◆ INSTRUCTIONS FOR THE TASK:
A verbatim copy of every entry is required. Produce it now.

********

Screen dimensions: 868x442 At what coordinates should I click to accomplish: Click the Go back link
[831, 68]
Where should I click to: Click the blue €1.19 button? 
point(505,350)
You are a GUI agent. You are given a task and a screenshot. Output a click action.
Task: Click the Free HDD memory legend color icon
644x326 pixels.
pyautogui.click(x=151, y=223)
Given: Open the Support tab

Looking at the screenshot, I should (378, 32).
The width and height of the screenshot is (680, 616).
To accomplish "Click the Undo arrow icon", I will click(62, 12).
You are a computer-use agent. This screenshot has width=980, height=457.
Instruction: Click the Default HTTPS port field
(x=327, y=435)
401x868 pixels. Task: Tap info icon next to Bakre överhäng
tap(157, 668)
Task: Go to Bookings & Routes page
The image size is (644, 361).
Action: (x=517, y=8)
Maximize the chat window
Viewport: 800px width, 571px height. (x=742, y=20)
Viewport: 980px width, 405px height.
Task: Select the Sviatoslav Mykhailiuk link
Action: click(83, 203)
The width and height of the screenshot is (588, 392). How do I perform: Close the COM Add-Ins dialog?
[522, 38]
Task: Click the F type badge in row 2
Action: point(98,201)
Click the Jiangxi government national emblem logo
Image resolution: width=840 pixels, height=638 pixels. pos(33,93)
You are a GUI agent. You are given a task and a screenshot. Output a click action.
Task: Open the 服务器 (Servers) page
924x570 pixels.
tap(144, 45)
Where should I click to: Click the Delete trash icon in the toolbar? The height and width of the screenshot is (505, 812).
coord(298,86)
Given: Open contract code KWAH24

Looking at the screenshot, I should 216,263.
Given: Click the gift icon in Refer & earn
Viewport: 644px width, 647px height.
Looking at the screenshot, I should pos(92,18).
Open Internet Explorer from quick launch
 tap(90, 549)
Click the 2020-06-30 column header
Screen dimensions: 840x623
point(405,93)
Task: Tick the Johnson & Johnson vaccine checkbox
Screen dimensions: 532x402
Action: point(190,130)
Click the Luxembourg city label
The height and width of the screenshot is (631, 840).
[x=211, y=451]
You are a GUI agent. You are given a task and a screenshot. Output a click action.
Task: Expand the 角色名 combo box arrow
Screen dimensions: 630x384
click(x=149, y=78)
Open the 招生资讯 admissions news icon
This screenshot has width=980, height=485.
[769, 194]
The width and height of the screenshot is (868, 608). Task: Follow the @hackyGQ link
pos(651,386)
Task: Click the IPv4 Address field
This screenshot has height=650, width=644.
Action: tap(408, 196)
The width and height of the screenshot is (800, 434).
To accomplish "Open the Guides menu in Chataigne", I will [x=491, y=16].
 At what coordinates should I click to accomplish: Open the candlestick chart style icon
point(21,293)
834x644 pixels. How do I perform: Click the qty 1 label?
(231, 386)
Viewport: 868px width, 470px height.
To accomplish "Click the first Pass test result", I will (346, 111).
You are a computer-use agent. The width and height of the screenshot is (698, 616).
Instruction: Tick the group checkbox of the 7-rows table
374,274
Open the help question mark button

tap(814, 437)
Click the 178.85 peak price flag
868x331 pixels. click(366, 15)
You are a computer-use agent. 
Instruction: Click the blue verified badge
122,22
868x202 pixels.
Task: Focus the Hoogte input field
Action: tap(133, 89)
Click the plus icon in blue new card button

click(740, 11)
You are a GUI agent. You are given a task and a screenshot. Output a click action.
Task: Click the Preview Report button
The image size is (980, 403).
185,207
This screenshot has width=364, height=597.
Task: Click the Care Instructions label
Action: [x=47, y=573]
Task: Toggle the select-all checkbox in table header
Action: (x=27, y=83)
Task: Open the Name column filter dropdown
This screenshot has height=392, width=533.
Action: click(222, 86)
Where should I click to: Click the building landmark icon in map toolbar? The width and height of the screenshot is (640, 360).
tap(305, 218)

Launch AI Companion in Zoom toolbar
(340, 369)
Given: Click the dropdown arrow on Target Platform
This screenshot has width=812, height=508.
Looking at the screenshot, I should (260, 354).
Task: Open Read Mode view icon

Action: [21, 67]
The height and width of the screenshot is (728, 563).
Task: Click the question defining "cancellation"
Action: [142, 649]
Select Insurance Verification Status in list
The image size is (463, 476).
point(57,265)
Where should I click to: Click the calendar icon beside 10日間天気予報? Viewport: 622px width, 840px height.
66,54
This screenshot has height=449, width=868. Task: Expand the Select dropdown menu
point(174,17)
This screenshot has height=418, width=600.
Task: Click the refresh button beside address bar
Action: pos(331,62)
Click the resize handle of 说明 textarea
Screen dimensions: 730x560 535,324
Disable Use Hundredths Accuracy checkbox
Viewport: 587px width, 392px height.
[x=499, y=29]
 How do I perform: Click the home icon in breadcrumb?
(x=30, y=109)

********

◆ REPLY:
Screen dimensions: 868x442 At what coordinates should I click to accomplish: Click the Go back link
[831, 68]
Where should I click to: Click the blue €1.19 button? 
point(505,350)
You are a GUI agent. You are given a task and a screenshot. Output a click action.
Task: Click the Free HDD memory legend color icon
644x326 pixels.
pyautogui.click(x=151, y=223)
Given: Open the Support tab

Looking at the screenshot, I should (378, 32).
The width and height of the screenshot is (680, 616).
To accomplish "Click the Undo arrow icon", I will click(62, 12).
You are a computer-use agent. This screenshot has width=980, height=457.
Instruction: Click the Default HTTPS port field
(x=327, y=435)
401x868 pixels. Task: Tap info icon next to Bakre överhäng
tap(157, 668)
Task: Go to Bookings & Routes page
The image size is (644, 361).
Action: (x=517, y=8)
Maximize the chat window
Viewport: 800px width, 571px height. (x=742, y=20)
Viewport: 980px width, 405px height.
Task: Select the Sviatoslav Mykhailiuk link
Action: click(83, 203)
The width and height of the screenshot is (588, 392). How do I perform: Close the COM Add-Ins dialog?
[522, 38]
Task: Click the F type badge in row 2
Action: point(98,201)
Click the Jiangxi government national emblem logo
Image resolution: width=840 pixels, height=638 pixels. pos(33,93)
You are a GUI agent. You are given a task and a screenshot. Output a click action.
Task: Open the 服务器 (Servers) page
924x570 pixels.
tap(144, 45)
Where should I click to: Click the Delete trash icon in the toolbar? The height and width of the screenshot is (505, 812).
coord(298,86)
Given: Open contract code KWAH24

Looking at the screenshot, I should 216,263.
Given: Click the gift icon in Refer & earn
Viewport: 644px width, 647px height.
Looking at the screenshot, I should pos(92,18).
Open Internet Explorer from quick launch
 tap(90, 549)
Click the 2020-06-30 column header
Screen dimensions: 840x623
point(405,93)
Task: Tick the Johnson & Johnson vaccine checkbox
Screen dimensions: 532x402
Action: point(190,130)
Click the Luxembourg city label
The height and width of the screenshot is (631, 840).
[x=211, y=451]
You are a GUI agent. You are given a task and a screenshot. Output a click action.
Task: Expand the 角色名 combo box arrow
Screen dimensions: 630x384
click(x=149, y=78)
Open the 招生资讯 admissions news icon
This screenshot has width=980, height=485.
[769, 194]
The width and height of the screenshot is (868, 608). Task: Follow the @hackyGQ link
pos(651,386)
Task: Click the IPv4 Address field
This screenshot has height=650, width=644.
Action: tap(408, 196)
The width and height of the screenshot is (800, 434).
To accomplish "Open the Guides menu in Chataigne", I will [x=491, y=16].
 At what coordinates should I click to accomplish: Open the candlestick chart style icon
point(21,293)
834x644 pixels. How do I perform: Click the qty 1 label?
(231, 386)
Viewport: 868px width, 470px height.
To accomplish "Click the first Pass test result", I will (346, 111).
You are a computer-use agent. The width and height of the screenshot is (698, 616).
Instruction: Tick the group checkbox of the 7-rows table
374,274
Open the help question mark button

tap(814, 437)
Click the 178.85 peak price flag
868x331 pixels. click(366, 15)
You are a computer-use agent. 
Instruction: Click the blue verified badge
122,22
868x202 pixels.
Task: Focus the Hoogte input field
Action: tap(133, 89)
Click the plus icon in blue new card button

click(740, 11)
You are a GUI agent. You are given a task and a screenshot. Output a click action.
Task: Click the Preview Report button
The image size is (980, 403).
185,207
This screenshot has width=364, height=597.
Task: Click the Care Instructions label
Action: [x=47, y=573]
Task: Toggle the select-all checkbox in table header
Action: (x=27, y=83)
Task: Open the Name column filter dropdown
This screenshot has height=392, width=533.
Action: click(222, 86)
Where should I click to: Click the building landmark icon in map toolbar? The width and height of the screenshot is (640, 360).
tap(305, 218)

Launch AI Companion in Zoom toolbar
(340, 369)
Given: Click the dropdown arrow on Target Platform
This screenshot has width=812, height=508.
Looking at the screenshot, I should (260, 354).
Task: Open Read Mode view icon

Action: [21, 67]
The height and width of the screenshot is (728, 563).
Task: Click the question defining "cancellation"
Action: [142, 649]
Select Insurance Verification Status in list
The image size is (463, 476).
point(57,265)
Where should I click to: Click the calendar icon beside 10日間天気予報? Viewport: 622px width, 840px height.
66,54
This screenshot has height=449, width=868. Task: Expand the Select dropdown menu
point(174,17)
This screenshot has height=418, width=600.
Task: Click the refresh button beside address bar
Action: pos(331,62)
Click the resize handle of 说明 textarea
Screen dimensions: 730x560 535,324
Disable Use Hundredths Accuracy checkbox
Viewport: 587px width, 392px height.
[x=499, y=29]
 How do I perform: Click the home icon in breadcrumb?
(x=30, y=109)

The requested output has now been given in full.